(Source passage):

--

In the Vocoded condition, a significant preference for novelty was only observed in the French 10-month-olds [mean = 58.8%, SD = 11.5; t(15) = 3.04, p = 0.008] but not in the Mandarin 10-month-old infants [mean = 50.8%, SD = 10.1, t(15) = 0.33, p = 0.75], French 6-month-olds [mean = 53.04%, SD = 7.6; t(15) = 1.6, p = 0.13], or Mandarin 6-month-olds [mean = 47.2%, SD = 8.5; t(15) = -1.31, p = 0.21]. These results are consistent with the previous overall analysis suggesting a different pattern of response between French and Mandarin according to the sound condition. However, this analysis reveals that the Language × Condition interaction is mainly driven by 10-month-old infants’ responses. Six-month-old babies of both languages tend to discriminate the Intact stimuli but not their Vocoded versions. Thus, they show similar patterns of preference to Mandarin 10-month-old infants.

Discussion

Experiment 1 investigated the perception of lexical tones in 6- and 10-month-old infants learning a tone language or not. Overall, the linguistic experience of infants influences the responses to the Intact and Vocoded lexical tones. Mandarin infants were more affected by the reduction of the FM cues and fine spectral details when discriminating the Thai lexical tones than French infants. More precisely, in the Intact condition where speech modulation cues were close to those in the original signal, both Mandarin and French 6-month-old infants and the Mandarin 10-month-old infants exhibited a significant discrimination response (above chance) to the contrast between Thai low and rising lexical tones. This result is consistent with previous studies on lexical-tone perception in infants using difficult contrasts for non-tonal-language listeners (Mattock and Burnham, 2006; Mattock et al., 2008; Yeung et al., 2013). At 6 months, infants may not have fully reorganized their perception for lexical tones and 4 months later, unlike French-learning infants, Mandarin 10-month-old infants were able to discriminate a non-native Thai lexical tone presumably because of their experience with (linguistically relevant) pitch variations at the syllable level.

--

(Provided material):
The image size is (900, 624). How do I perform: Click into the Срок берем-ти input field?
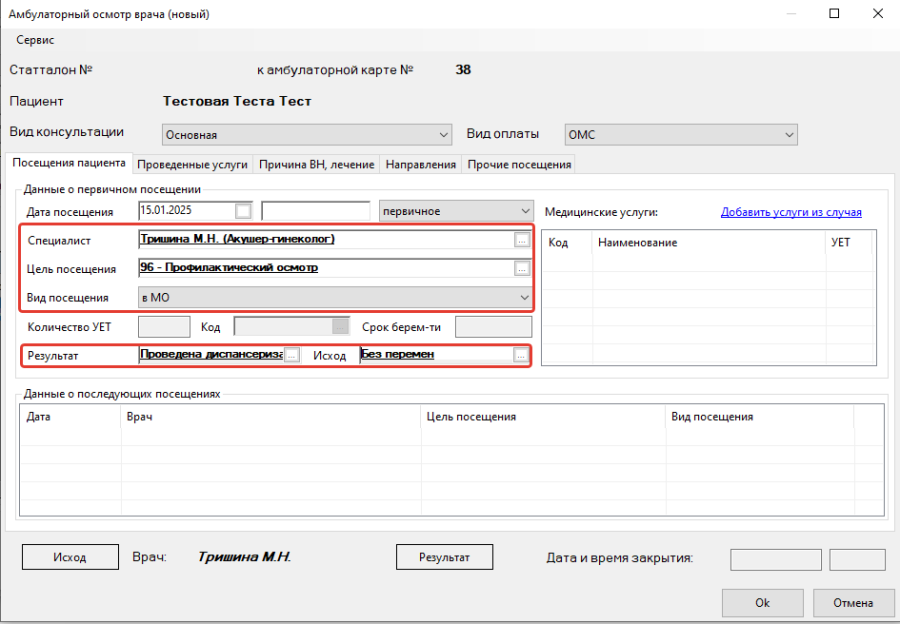click(493, 326)
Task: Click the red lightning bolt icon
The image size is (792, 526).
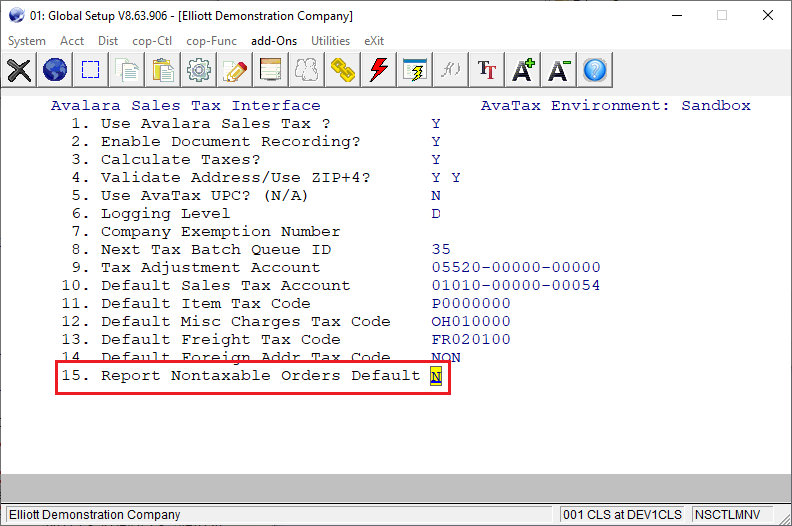Action: pyautogui.click(x=379, y=69)
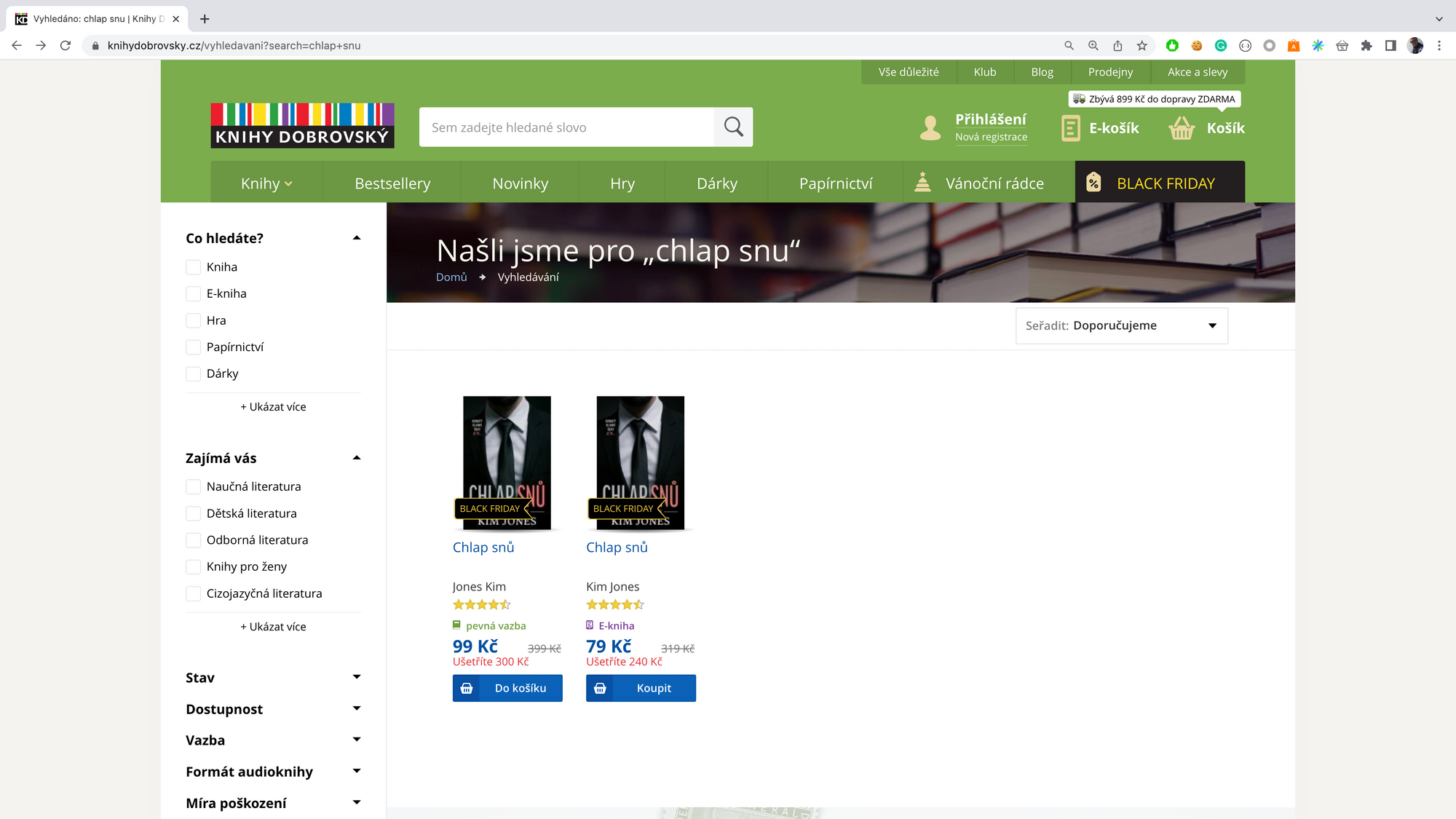Click the Domů breadcrumb link

pos(451,277)
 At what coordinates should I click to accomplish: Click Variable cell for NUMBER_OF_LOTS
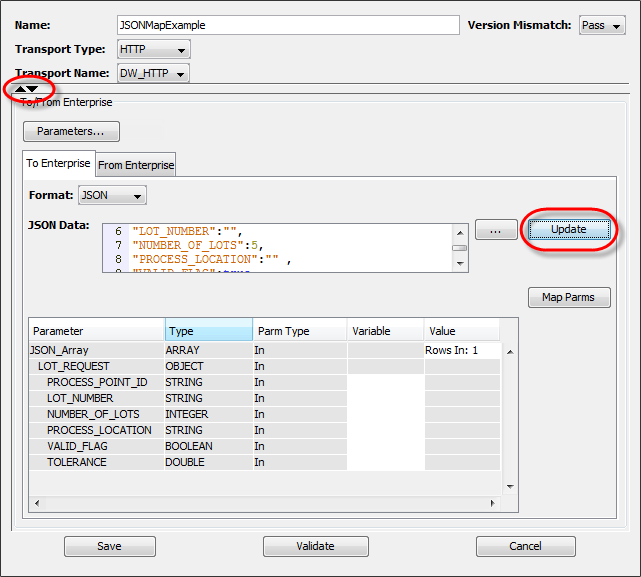pyautogui.click(x=385, y=414)
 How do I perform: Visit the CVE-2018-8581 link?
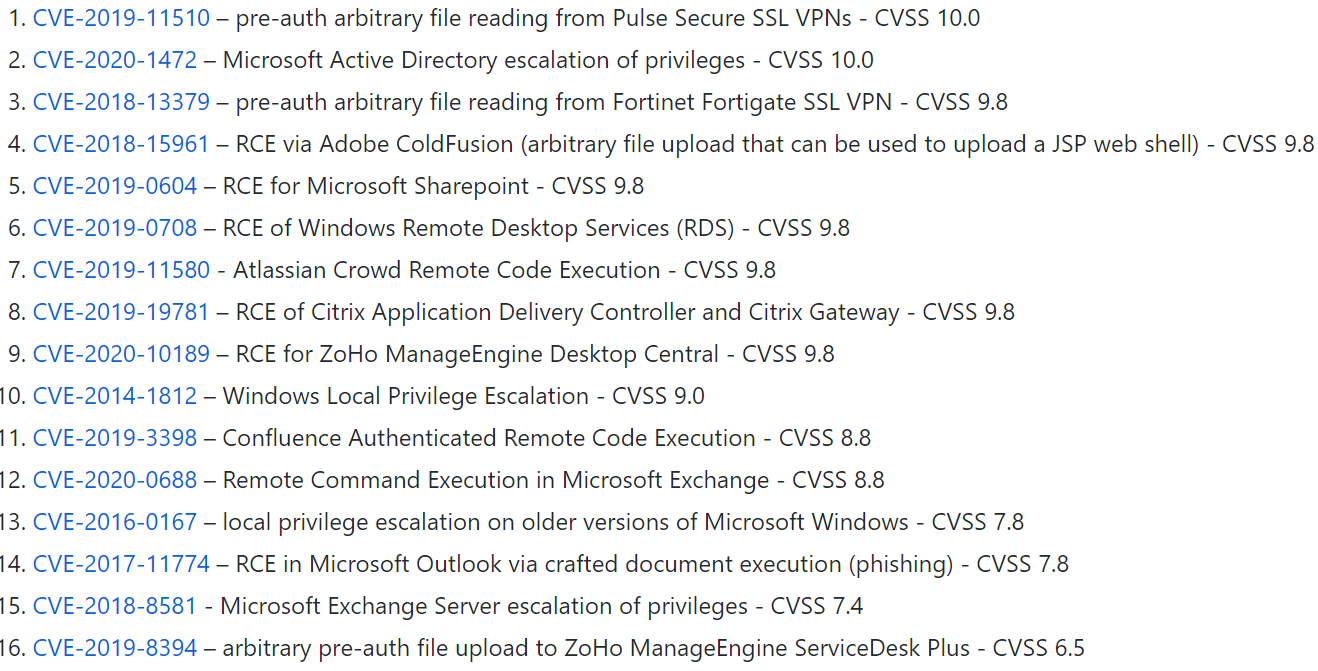point(115,606)
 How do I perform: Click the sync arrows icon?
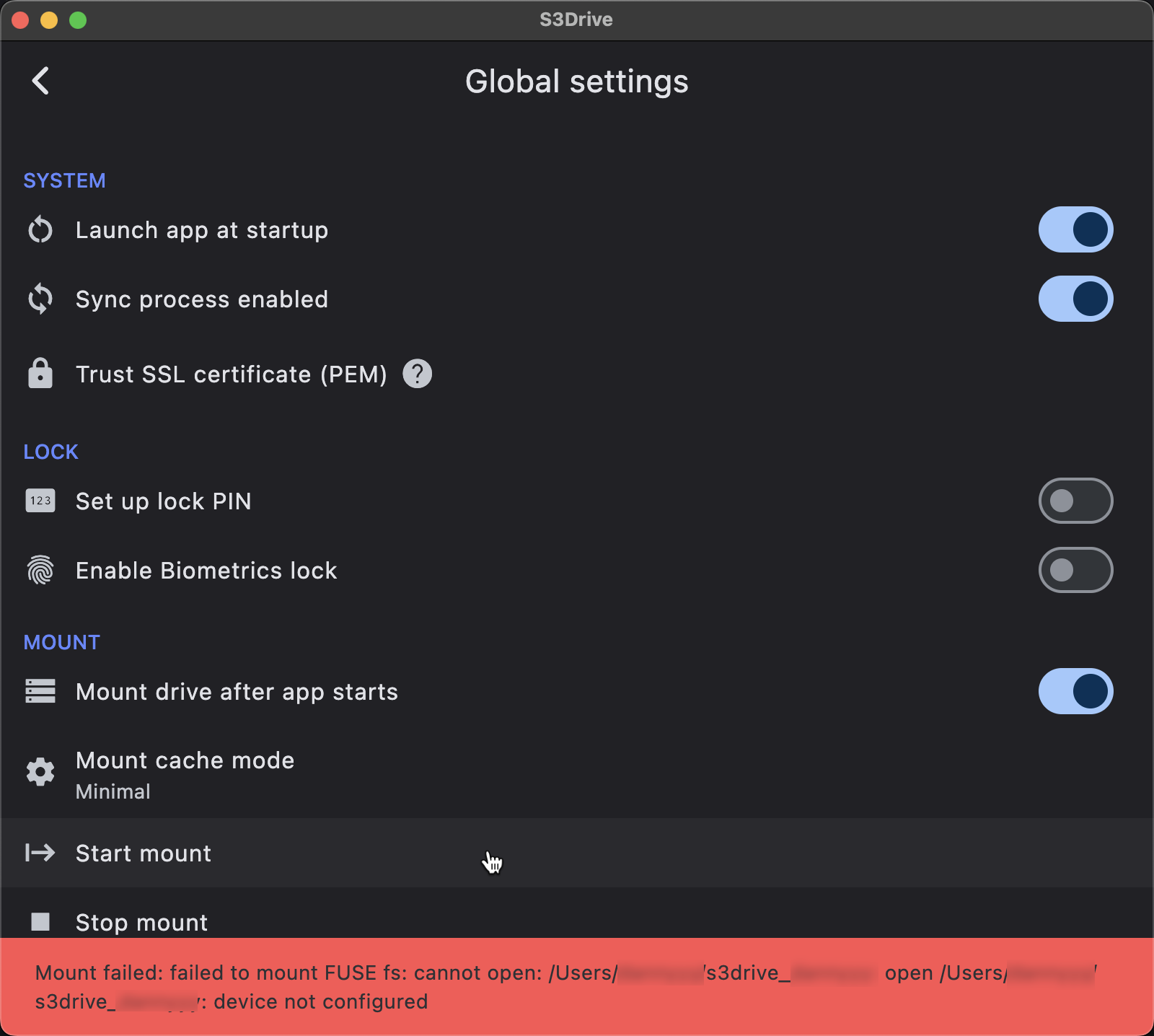coord(40,299)
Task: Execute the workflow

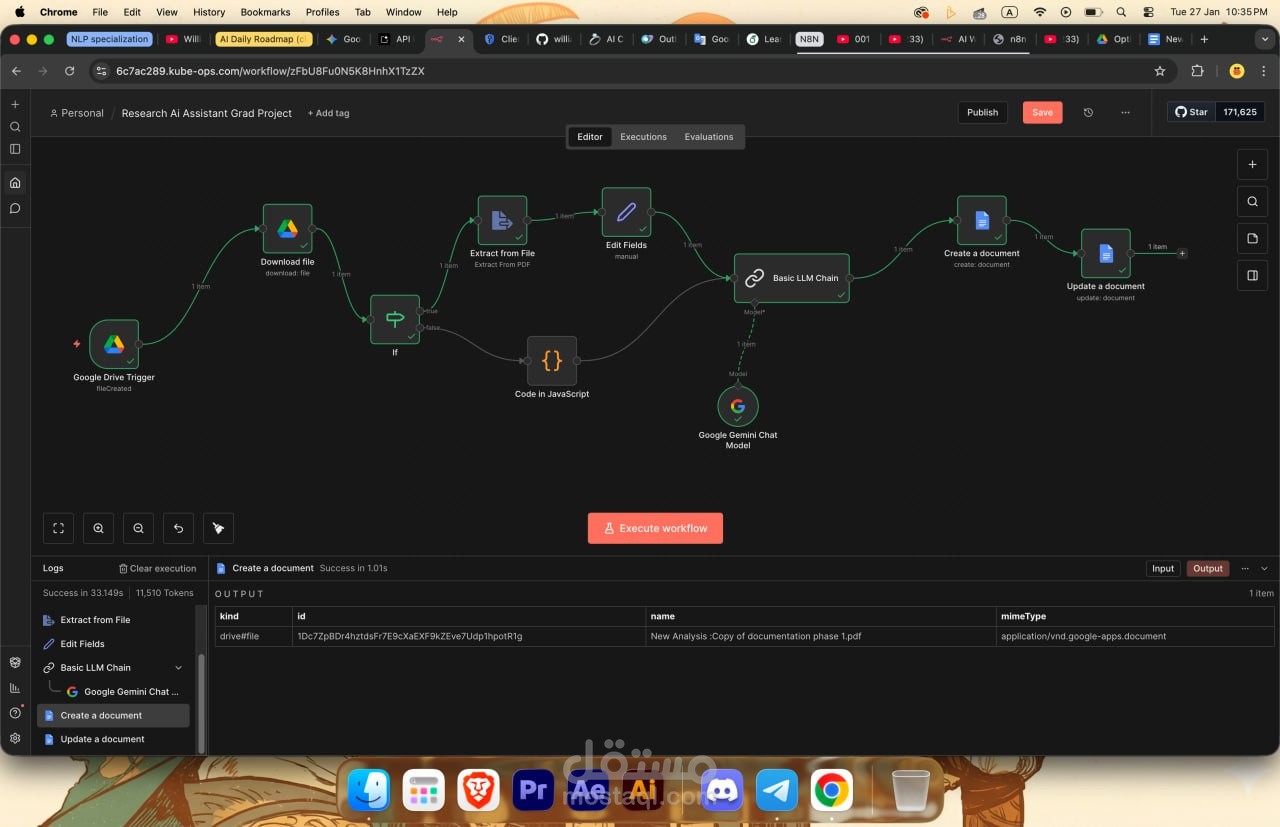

--

(Tasks and exercises):
1 > According to the lexical-tone passage, which group showed a significant preference for novelty in the Vocoded condition?
2 > Condense the paragraph of the lexical-tone passage that begins "Experiment 1 investigated" into a short bulleted list that keeps its main facts.
3 > Resume the lexical-tone passage, picking up right after its final sentence.
The material shown here has no connection to the lexical-tone passage.

(Expected answers):
1 > The French 10-month-olds.

2 >
- Experiment 1 tested lexical-tone perception in 6- and 10-month-old infants learning a tone language or not.
- Infants' linguistic experience influenced their responses to Intact and Vocoded lexical tones.
- When discriminating Thai lexical tones, Mandarin infants were more affected than French infants by the reduction of FM cues and fine spectral details.
- In the Intact condition, French and Mandarin 6-month-olds and Mandarin 10-month-olds discriminated the Thai low vs. rising tone contrast above chance.
- This matches earlier studies of infant lexical-tone perception that used contrasts difficult for non-tonal-language listeners.
- At 6 months, infants may not yet have fully reorganized their perception of lexical tones.
- At 10 months, Mandarin infants, unlike French infants, discriminated the non-native Thai tone, presumably because of their experience with pitch variations at the syllable level.

3 >
In the Vocoded condition, the FM cues and fine spectral details conveying salient information about F0 variations were severely degraded. In this condition, an opposite pattern of results was observed compared to the Intact condition. Only French 10-month-old infants discriminated the vocoded lexical tones whereas Mandarin 10-month-olds and both groups of 6-month-olds did not. Six-month-old infants required the spectro-temporal fine structure cues to discriminate lexical tones and could not use the AM cues only to discriminate voice-pitch patterns. At 10 months, only the performance of Mandarin-learning infants seems to be notably impaired with the degradation of FM cues and fine spectral details signaling F0 information, and thus, voice-pitch trajectories. Mandarin 10-month-old infants may have learnt to attend to and rely specifically on these spectro-temporal fine structure cues to process lexical-tone contrasts. Moreover, additional 4 months exposure to French may contribute to enhance the weight of AM speech cues or decrease the weight of FM speech cues, making 10-month-old infants able to discriminate vocoded lexical-tones. However, does the exposure to Mandarin enhance the weight of fine spectro-temporal cues conveying voice-pitch information of lexical tones? Mandarin-learning 10-month-old infants may have higher ability to use spectro-temporal fine structure cues to distinguish pitch trajectories than their French peers. A replication of the 10-month-olds’ results with stimuli containing only the FM cues related to the pitch trajectories in absence of linguistic information would provide evidence for linguistic experience influencing the auditory processing of FM and fine spectral cues.

A second experiment was designed to verify whether Mandarin 10-month-olds have better sensitivity to the FM cues related to F0 modulations found in lexical tones than their French peers. More precisely, discrimination of pitch trajectories conveyed by FM cues alone, in the absence of AM cues, in non-speech signals, i.e., click trains, was assessed in French and Mandarin 10-month-olds.

Experiment 2

Experiment 2 aimed to evaluate the perception of the pitch trajectory or F0-modulation patterns in the absence of any other cues, and whether native language experience could influence the perception of F0-modulation cues at 10 months of age. A third condition was designed to extract the F0 trajectories of the rising and low lexical tones without any other speech-related cues. It was assumed that if exposure to a tonal language enhances the weight of fine spectro-temporal cues related to F0 modulations, as found in lexical tones, Mandarin-learning 10-month-old infants should be better in discriminating the contour differences embedded in click-train sounds compared to French-learning 10-month-olds.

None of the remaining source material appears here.